Stuttgart, 16.11.2011, Kontext: Wochenzeitung
Wer für das Jugendamt arbeitet, muss belastbar sein: Viele Menschen laden Ballast und Sorgen dort ab, dazu kommt die Angst, irgendetwas zu übersehen, irgendetwas falsch zu machen, mit der Folge, dass Kinder zu Schaden kommen. Das Amt tut zwar sehr viel, um dies zu verhindern. Doch die Sorge, dass doch einem Kind unter ihrer Zuständigkeit etwas angetan werden könnte, treibt die Mitarbeiter um. Teil zwei.
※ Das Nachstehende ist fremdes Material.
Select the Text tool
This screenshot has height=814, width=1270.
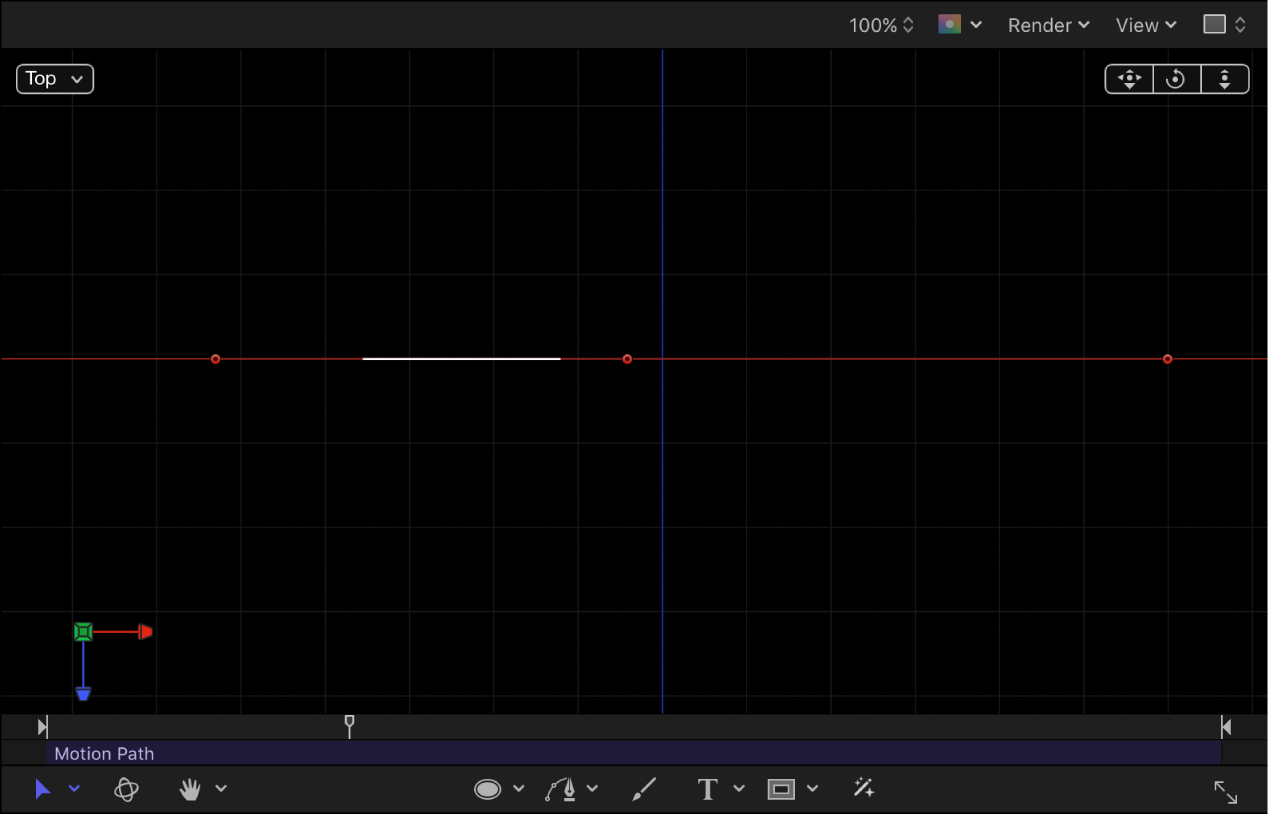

Wer für das Jugendamt arbeitet, muss belastbar sein: Viele Menschen laden Ballast und Sorgen dort ab, dazu kommt die Angst, irgendetwas zu übersehen, irgendetwas falsch zu machen, mit der Folge, dass Kinder zu Schaden kommen. Das Amt tut zwar sehr viel, dies zu verhindern. Doch die Sorge, dass doch einem Kind unter ihrer Zuständigkeit etwas angetan werden könnte, treibt die Mitarbeiter um.
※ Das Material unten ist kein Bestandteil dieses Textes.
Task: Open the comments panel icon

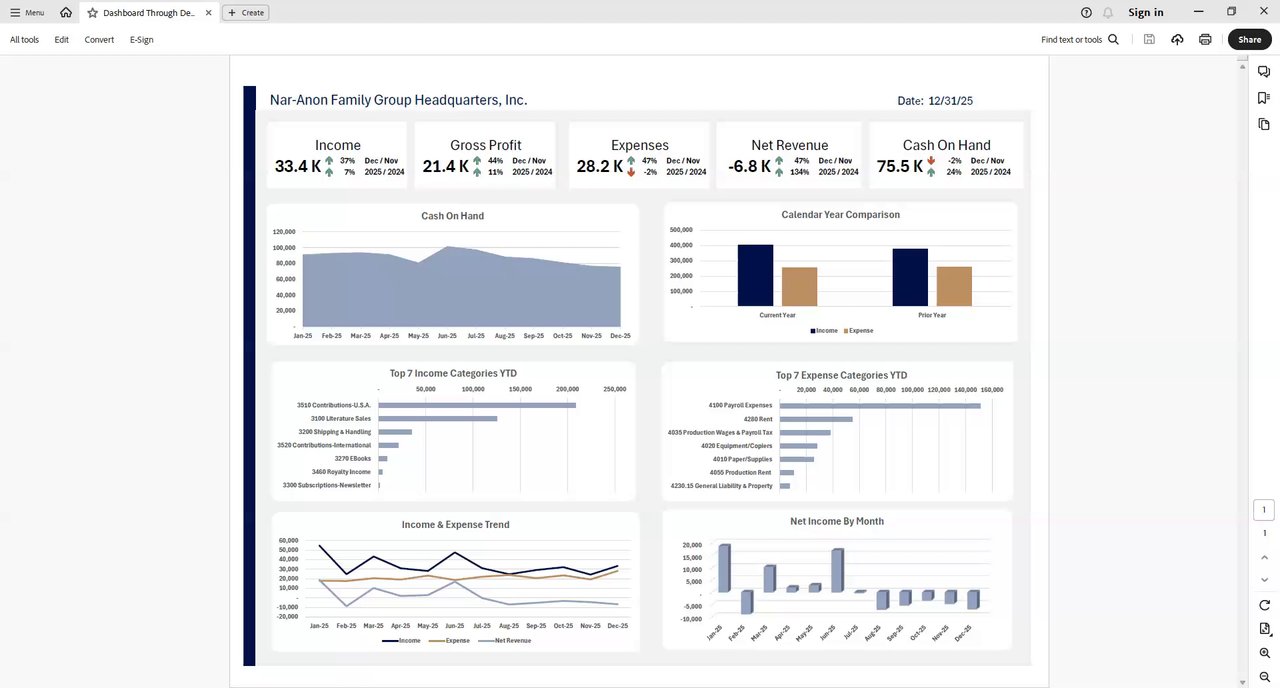Action: 1264,71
Man kann Supervisionen machen, Besprechungen in der Gruppe, Besprechungen mit externen Experten, Vermerke schreiben, Vorgesetzte einschalten. Man kann die Papiere wieder und wieder lesen, noch einmal über den Fall schlafen oder hoffen oder beten. Aber eines kann man nicht: das wilde Tier Angst zähmen. Manchmal schläft es ruhig irgendwo im Hinterkopf, manchmal kratzt es leicht mit seiner Pranke an der Gehirnrinde, um zu sagen, ich bin auch noch da, vergiss mich nicht. Manchmal tobt es, ohne Gnade und unbeherrscht. Da ist es jedenfalls immer. Im Schnitt hält ein Kollege pro Jahr den Druck nicht mehr aus und gibt auf, sagt Johannes Schmitt-Althaus, bittet um Versetzung, will nicht mehr für das Jugendamt arbeiten. Schmitt-Althaus muss es wissen: Er ist zusammen mit einer Kollegin bei der Stuttgarter Stadtverwaltung für die 200 Mitarbeiter in den Beratungszentren zuständig.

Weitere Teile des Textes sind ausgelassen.